*** Input data ***
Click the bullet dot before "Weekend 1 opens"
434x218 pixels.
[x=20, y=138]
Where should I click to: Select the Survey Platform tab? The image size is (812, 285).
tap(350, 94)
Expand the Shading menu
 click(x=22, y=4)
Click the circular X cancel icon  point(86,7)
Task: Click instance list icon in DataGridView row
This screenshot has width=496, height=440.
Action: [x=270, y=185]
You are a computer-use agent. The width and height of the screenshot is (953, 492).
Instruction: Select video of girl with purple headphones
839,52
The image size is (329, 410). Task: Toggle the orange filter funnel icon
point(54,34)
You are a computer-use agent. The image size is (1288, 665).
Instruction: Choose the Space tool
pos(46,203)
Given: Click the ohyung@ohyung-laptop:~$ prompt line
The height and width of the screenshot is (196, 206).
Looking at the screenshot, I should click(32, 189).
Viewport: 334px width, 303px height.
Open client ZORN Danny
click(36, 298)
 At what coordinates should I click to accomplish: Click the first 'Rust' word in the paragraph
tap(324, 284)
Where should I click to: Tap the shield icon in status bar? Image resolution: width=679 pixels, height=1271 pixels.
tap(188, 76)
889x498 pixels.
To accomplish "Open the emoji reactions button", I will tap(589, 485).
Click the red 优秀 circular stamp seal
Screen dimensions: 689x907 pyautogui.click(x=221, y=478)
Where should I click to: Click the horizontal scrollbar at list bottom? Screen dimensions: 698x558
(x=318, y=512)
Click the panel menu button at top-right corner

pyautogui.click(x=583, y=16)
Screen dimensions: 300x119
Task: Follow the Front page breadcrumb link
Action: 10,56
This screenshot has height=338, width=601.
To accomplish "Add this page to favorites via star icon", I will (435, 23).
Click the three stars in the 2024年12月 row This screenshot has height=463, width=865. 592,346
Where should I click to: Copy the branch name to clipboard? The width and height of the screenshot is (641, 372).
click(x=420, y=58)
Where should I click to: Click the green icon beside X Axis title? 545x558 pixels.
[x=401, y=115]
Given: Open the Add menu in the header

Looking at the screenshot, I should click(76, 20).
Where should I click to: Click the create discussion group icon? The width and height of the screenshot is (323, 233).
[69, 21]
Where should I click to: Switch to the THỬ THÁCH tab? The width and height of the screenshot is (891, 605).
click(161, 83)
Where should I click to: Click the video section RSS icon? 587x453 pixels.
***
Assigned task
Please copy the material above without changing a single word.

Answer area
Click the bullet dot before "Weekend 1 opens"
434x218 pixels.
[x=20, y=138]
Where should I click to: Select the Survey Platform tab? The image size is (812, 285).
tap(350, 94)
Expand the Shading menu
 click(x=22, y=4)
Click the circular X cancel icon  point(86,7)
Task: Click instance list icon in DataGridView row
This screenshot has width=496, height=440.
Action: [x=270, y=185]
You are a computer-use agent. The width and height of the screenshot is (953, 492).
Instruction: Select video of girl with purple headphones
839,52
The image size is (329, 410). Task: Toggle the orange filter funnel icon
point(54,34)
You are a computer-use agent. The image size is (1288, 665).
Instruction: Choose the Space tool
pos(46,203)
Given: Click the ohyung@ohyung-laptop:~$ prompt line
The height and width of the screenshot is (196, 206).
Looking at the screenshot, I should click(32, 189).
Viewport: 334px width, 303px height.
Open client ZORN Danny
click(36, 298)
 At what coordinates should I click to accomplish: Click the first 'Rust' word in the paragraph
tap(324, 284)
Where should I click to: Tap the shield icon in status bar? Image resolution: width=679 pixels, height=1271 pixels.
tap(188, 76)
889x498 pixels.
To accomplish "Open the emoji reactions button", I will tap(589, 485).
Click the red 优秀 circular stamp seal
Screen dimensions: 689x907 pyautogui.click(x=221, y=478)
Where should I click to: Click the horizontal scrollbar at list bottom? Screen dimensions: 698x558
(x=318, y=512)
Click the panel menu button at top-right corner

pyautogui.click(x=583, y=16)
Screen dimensions: 300x119
Task: Follow the Front page breadcrumb link
Action: 10,56
This screenshot has height=338, width=601.
To accomplish "Add this page to favorites via star icon", I will (435, 23).
Click the three stars in the 2024年12月 row This screenshot has height=463, width=865. 592,346
Where should I click to: Copy the branch name to clipboard? The width and height of the screenshot is (641, 372).
click(x=420, y=58)
Where should I click to: Click the green icon beside X Axis title? 545x558 pixels.
[x=401, y=115]
Given: Open the Add menu in the header

Looking at the screenshot, I should click(76, 20).
Where should I click to: Click the create discussion group icon? The width and height of the screenshot is (323, 233).
[69, 21]
Where should I click to: Switch to the THỬ THÁCH tab? The width and height of the screenshot is (891, 605).
click(161, 83)
Where should I click to: Click the video section RSS icon? 587x453 pixels.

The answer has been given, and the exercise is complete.